● WHAT THE TASK ASKS
What do the lines say, reproduced word for word, from the first of the entries below through the line bearing "This screenshot has width=1204, height=992."?

● DATA RECORDS
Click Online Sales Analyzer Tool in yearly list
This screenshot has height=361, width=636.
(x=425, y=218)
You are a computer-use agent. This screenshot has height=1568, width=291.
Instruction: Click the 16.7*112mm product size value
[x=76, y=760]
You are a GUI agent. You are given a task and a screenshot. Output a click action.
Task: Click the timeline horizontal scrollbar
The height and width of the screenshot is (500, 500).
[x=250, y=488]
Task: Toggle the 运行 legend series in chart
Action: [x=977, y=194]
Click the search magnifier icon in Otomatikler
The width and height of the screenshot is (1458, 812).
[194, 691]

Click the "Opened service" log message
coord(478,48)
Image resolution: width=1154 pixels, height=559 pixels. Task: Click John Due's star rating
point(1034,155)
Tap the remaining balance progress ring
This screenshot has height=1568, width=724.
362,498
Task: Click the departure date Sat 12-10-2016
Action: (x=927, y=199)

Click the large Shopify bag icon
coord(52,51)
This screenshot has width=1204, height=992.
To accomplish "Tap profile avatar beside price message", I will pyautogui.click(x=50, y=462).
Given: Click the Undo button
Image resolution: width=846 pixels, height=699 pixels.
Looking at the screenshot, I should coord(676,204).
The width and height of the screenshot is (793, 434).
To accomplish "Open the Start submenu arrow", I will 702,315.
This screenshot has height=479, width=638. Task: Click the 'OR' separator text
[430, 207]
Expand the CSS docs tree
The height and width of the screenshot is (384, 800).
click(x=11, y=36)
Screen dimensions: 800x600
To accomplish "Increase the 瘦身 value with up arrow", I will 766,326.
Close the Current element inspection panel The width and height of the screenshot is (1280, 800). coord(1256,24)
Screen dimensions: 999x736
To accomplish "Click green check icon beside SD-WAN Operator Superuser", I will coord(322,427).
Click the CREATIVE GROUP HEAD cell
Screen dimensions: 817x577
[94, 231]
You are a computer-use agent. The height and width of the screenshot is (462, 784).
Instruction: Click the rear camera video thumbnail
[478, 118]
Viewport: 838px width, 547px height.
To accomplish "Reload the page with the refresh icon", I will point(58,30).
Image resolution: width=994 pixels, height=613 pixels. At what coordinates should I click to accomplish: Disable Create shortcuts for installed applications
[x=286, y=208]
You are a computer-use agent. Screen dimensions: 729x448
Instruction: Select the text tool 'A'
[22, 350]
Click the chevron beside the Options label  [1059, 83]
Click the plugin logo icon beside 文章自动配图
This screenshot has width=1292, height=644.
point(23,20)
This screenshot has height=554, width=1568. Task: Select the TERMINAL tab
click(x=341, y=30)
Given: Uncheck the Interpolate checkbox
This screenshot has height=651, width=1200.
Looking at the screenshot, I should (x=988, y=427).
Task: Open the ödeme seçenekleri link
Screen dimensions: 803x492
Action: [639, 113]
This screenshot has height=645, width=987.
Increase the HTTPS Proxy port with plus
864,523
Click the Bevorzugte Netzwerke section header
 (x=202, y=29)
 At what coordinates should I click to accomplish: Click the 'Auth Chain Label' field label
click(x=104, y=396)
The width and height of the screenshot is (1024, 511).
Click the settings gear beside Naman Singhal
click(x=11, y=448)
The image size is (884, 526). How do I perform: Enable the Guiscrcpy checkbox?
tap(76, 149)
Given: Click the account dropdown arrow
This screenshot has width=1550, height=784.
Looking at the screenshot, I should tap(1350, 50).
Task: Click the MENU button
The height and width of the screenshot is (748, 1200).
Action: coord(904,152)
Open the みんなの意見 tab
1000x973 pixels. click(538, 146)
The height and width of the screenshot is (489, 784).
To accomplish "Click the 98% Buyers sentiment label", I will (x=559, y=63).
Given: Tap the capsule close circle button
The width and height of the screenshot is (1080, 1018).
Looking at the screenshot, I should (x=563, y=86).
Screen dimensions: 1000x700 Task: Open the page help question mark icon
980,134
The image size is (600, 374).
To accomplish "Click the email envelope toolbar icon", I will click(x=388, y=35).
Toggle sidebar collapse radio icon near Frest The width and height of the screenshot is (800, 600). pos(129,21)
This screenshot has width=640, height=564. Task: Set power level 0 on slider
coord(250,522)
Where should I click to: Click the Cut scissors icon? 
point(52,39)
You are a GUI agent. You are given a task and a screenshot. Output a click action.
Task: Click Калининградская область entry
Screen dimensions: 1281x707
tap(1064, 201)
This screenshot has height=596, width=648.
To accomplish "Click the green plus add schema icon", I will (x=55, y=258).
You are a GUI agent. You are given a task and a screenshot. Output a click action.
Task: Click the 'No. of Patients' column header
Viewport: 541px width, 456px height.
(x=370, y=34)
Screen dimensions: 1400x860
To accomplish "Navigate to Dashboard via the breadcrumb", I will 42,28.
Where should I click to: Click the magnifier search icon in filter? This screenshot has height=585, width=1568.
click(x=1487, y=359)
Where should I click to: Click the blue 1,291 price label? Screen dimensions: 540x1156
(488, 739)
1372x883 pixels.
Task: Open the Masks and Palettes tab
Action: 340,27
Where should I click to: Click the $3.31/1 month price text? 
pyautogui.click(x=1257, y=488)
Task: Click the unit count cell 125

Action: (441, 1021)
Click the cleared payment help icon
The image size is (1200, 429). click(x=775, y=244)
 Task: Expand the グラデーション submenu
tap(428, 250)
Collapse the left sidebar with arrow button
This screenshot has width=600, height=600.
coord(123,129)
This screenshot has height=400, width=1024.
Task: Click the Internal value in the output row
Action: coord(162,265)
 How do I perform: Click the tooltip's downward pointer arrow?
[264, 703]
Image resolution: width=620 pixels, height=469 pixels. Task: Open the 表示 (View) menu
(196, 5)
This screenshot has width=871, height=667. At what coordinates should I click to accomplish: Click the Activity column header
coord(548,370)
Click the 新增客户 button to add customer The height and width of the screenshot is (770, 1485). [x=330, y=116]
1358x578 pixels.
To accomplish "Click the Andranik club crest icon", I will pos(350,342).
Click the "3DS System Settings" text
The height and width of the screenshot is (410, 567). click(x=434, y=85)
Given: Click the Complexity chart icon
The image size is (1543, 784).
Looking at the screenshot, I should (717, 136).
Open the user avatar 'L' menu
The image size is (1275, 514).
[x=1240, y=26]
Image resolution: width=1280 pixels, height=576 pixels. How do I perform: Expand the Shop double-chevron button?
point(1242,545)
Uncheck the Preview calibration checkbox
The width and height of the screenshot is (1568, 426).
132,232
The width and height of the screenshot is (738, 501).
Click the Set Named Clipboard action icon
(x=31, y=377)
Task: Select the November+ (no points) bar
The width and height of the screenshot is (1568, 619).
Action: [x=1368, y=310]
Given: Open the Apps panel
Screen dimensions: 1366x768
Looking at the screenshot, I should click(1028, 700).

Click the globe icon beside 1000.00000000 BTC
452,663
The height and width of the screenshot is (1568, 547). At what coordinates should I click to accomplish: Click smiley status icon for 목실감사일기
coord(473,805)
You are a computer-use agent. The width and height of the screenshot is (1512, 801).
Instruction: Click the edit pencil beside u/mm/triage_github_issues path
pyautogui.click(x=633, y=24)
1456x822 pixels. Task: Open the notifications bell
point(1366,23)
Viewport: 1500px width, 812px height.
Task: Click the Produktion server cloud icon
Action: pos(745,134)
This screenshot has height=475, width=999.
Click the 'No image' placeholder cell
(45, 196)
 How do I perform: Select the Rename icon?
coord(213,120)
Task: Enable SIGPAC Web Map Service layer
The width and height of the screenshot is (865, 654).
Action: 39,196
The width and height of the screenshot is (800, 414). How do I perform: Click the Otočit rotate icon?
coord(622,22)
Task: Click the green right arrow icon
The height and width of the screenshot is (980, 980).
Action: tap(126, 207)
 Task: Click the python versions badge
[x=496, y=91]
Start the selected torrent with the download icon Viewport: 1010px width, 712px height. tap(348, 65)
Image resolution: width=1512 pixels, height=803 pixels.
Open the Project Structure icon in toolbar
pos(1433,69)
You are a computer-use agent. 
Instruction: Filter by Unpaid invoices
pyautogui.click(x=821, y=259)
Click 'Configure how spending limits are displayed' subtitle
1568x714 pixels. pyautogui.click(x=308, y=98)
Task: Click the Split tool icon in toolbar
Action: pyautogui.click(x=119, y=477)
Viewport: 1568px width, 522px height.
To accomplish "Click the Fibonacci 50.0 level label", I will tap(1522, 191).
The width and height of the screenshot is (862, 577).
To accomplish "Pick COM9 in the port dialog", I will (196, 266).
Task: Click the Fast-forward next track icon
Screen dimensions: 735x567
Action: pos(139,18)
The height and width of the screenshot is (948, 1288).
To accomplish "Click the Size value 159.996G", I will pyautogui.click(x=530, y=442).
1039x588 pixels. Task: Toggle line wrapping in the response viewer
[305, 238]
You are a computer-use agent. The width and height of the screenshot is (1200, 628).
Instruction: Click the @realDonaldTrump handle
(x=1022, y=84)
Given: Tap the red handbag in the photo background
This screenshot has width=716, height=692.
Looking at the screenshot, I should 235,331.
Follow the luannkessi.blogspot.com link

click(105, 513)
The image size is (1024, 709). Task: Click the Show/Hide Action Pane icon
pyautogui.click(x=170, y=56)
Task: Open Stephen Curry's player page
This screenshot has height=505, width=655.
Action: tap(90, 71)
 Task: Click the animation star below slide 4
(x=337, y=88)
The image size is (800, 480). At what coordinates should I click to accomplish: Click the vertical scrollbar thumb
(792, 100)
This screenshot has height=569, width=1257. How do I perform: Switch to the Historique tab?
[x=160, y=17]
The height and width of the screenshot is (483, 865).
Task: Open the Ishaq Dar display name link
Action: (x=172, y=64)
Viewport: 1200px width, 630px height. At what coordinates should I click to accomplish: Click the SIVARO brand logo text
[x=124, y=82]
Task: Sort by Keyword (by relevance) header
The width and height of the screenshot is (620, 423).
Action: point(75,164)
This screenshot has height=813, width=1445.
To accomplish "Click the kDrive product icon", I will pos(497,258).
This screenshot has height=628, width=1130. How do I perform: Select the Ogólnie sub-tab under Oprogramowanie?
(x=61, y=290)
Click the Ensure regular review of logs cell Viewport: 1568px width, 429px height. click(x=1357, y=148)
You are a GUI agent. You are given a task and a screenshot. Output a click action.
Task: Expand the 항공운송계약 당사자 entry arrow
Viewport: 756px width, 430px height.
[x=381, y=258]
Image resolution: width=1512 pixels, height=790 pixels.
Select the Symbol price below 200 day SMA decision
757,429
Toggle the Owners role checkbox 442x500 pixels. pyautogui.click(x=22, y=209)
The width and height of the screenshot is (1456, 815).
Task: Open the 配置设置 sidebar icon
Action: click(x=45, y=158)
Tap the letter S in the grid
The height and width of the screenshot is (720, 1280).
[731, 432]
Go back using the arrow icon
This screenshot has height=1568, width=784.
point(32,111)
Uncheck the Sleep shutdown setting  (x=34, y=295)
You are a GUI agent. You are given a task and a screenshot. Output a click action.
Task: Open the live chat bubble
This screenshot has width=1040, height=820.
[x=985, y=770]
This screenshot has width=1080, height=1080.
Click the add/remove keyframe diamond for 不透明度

● EXERCISE ANSWER
Click Online Sales Analyzer Tool in yearly list
This screenshot has height=361, width=636.
(x=425, y=218)
You are a computer-use agent. This screenshot has height=1568, width=291.
Instruction: Click the 16.7*112mm product size value
[x=76, y=760]
You are a GUI agent. You are given a task and a screenshot. Output a click action.
Task: Click the timeline horizontal scrollbar
The height and width of the screenshot is (500, 500).
[x=250, y=488]
Task: Toggle the 运行 legend series in chart
Action: [x=977, y=194]
Click the search magnifier icon in Otomatikler
The width and height of the screenshot is (1458, 812).
[194, 691]

Click the "Opened service" log message
coord(478,48)
Image resolution: width=1154 pixels, height=559 pixels. Task: Click John Due's star rating
point(1034,155)
Tap the remaining balance progress ring
This screenshot has height=1568, width=724.
362,498
Task: Click the departure date Sat 12-10-2016
Action: (x=927, y=199)

Click the large Shopify bag icon
coord(52,51)
This screenshot has width=1204, height=992.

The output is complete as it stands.